Pero si con 3.3% de crecimiento la carretera Panamericana, la principal vía del Perú, nos hace avanzar a 32 km/h, con esos proyectos el Perú podría crecer a tasas superiores al 10% de manera sostenida.
En otras palabras: ¡bicicletas para todos!
Y aquí está el punto. Sonrío porque el Perú crece, eso es extraordinario, pero tenemos urgencia de modernizar nuestra infraestructura, e invito a quienes creen en el potencial del Perú a abogar por un gran proyecto nacional de infraestructura, empezando por el TTT: un tren que vaya de Tumbes a Tacna; y el tren bioceánico, que destape las riquezas de nuestra Amazonía e integre los océanos, como en su momento lo hizo el Canal de Panamá.
Como ejemplo claro de los beneficios de esa infraestructura para destapar el crecimiento está el Puerto de Chancay, que en su primer año superó su presupuesto y, a la vez, el Puerto del Callao también creció a una tasa cercana al ¡¡10%!!
El Perú es una fábrica de proyectos, tiene todo el potencial para volar. Según el MEF, si el Perú creciera a 7%, se necesitarían 28 años para eliminar la pobreza; pero con todo ese potencial podemos crecer a más del 10% y, para que ello sea factible, necesitamos esa infraestructura ferroviaria.

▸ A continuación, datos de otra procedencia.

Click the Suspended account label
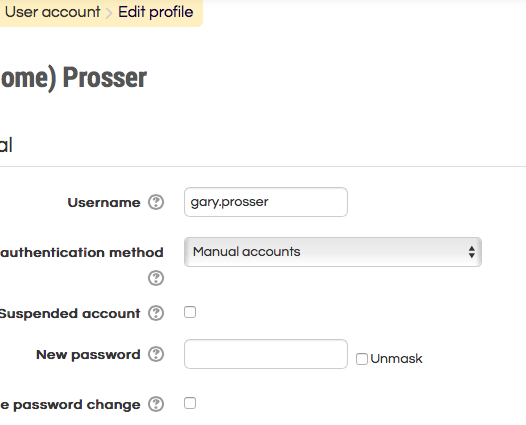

No solo eliminaríamos la pobreza económica en menor tiempo y lideraríamos nuevamente el crecimiento regional, sino que también contagiaríamos a nuestros países vecinos y les pondríamos, de una vez por todas, las verdaderas venas de integración a Sudamérica, y así hacer de ella un verdadero continente-nación hispanoamericano, un nuevo caso de éxito para el mundo ¡¡hecho en Perú!!